WORK INSTRUCTION » Across the entries below, how many lines contain the word "beside"? Give the number alone.

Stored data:
——

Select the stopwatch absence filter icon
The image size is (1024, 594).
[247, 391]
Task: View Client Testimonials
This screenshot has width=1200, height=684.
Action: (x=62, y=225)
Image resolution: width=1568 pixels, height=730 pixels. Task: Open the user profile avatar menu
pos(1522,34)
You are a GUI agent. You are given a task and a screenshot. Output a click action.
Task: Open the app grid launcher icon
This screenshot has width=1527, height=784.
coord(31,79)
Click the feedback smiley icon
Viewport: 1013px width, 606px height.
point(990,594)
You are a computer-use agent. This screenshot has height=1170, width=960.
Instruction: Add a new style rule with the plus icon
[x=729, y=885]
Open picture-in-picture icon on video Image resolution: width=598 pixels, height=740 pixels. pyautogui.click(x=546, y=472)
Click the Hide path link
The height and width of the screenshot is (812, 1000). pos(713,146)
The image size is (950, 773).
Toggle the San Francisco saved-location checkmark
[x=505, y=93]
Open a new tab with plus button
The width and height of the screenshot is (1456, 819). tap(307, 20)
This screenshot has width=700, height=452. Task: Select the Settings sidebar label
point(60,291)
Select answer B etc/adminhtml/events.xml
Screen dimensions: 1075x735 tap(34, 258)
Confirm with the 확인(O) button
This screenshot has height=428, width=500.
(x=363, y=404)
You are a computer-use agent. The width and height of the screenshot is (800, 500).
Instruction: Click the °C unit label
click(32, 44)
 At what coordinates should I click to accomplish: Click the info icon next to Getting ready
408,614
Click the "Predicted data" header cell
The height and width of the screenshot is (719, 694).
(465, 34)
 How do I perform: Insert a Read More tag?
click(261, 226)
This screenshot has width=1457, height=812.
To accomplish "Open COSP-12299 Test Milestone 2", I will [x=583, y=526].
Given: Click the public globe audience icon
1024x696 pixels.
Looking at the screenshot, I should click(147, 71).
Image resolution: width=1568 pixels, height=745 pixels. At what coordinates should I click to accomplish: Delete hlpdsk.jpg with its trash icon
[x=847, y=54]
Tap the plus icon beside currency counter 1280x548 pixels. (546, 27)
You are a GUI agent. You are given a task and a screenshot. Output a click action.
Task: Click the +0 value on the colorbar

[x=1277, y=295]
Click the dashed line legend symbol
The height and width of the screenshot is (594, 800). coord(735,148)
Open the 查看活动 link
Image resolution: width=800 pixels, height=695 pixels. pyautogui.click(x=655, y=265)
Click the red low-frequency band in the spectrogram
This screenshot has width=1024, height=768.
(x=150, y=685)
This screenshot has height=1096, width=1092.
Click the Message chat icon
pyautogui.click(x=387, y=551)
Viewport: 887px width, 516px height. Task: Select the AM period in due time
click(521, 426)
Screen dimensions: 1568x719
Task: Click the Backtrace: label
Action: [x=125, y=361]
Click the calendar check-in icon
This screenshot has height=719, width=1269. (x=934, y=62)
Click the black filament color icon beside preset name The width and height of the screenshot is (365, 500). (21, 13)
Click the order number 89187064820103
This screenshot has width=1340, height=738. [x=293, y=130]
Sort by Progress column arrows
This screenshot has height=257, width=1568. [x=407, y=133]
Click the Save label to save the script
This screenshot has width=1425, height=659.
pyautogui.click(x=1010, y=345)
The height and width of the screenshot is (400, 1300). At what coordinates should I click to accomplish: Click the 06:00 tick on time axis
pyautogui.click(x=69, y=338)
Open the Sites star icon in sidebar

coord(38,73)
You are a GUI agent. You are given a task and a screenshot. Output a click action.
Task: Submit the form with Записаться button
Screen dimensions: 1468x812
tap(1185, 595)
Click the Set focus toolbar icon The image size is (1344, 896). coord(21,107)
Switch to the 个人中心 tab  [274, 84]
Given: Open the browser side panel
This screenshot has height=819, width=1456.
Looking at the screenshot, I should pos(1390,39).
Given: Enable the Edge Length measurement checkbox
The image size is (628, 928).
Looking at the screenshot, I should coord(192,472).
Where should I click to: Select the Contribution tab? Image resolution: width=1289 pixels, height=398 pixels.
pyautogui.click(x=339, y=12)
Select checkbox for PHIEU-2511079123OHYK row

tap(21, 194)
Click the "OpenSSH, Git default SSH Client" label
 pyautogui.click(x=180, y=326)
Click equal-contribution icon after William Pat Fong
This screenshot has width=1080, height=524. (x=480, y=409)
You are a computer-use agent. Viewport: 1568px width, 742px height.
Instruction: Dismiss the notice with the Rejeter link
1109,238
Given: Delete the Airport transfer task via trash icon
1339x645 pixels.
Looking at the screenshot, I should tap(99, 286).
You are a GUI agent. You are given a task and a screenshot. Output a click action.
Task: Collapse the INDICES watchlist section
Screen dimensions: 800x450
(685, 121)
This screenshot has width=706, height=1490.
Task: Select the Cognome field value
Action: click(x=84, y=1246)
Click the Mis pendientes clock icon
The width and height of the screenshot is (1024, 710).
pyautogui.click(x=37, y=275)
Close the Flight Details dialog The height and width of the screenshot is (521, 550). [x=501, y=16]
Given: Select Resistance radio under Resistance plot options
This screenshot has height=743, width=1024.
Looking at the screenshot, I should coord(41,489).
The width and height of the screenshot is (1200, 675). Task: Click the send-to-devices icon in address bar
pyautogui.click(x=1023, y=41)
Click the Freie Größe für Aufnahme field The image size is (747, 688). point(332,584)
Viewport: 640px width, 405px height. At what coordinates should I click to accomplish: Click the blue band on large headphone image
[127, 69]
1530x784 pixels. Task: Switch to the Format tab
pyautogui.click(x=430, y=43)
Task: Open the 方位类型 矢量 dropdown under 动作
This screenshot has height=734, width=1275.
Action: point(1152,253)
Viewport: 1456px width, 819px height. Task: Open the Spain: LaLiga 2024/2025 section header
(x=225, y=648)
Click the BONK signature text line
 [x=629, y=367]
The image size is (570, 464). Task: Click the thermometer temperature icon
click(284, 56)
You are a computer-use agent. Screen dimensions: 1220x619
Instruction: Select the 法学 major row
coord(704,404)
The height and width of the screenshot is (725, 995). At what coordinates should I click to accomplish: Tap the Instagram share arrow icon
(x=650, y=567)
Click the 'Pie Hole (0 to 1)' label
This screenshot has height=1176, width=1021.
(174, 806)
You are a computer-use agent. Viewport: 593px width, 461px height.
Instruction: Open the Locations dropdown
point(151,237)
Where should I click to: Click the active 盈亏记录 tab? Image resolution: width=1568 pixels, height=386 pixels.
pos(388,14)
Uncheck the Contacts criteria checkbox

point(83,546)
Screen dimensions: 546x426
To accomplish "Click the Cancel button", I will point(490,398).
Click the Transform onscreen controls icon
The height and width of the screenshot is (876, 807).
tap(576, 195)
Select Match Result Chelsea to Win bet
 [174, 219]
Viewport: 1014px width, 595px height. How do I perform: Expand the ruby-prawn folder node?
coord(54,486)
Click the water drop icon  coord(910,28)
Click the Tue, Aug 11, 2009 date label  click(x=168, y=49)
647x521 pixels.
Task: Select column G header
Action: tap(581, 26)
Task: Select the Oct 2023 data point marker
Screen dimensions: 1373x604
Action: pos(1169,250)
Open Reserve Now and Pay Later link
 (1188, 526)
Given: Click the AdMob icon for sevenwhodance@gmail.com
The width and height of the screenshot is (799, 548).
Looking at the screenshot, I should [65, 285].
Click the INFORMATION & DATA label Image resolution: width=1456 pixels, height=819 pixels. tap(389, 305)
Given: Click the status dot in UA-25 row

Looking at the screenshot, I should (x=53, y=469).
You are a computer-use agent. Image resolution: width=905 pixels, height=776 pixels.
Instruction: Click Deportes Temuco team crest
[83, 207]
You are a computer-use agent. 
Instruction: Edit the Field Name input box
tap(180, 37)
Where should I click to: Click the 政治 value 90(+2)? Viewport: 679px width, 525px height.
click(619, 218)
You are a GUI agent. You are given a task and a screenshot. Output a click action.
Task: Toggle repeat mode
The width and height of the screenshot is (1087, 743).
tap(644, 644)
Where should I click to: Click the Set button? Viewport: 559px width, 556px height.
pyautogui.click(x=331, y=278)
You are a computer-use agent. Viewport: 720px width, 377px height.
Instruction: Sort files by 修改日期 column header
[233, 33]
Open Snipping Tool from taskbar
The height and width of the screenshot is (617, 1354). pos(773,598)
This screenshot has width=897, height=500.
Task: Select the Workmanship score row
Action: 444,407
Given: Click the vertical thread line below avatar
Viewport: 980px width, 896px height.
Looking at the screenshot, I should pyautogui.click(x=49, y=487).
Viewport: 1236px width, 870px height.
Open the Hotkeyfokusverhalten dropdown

——

ANSWER SPACE » 2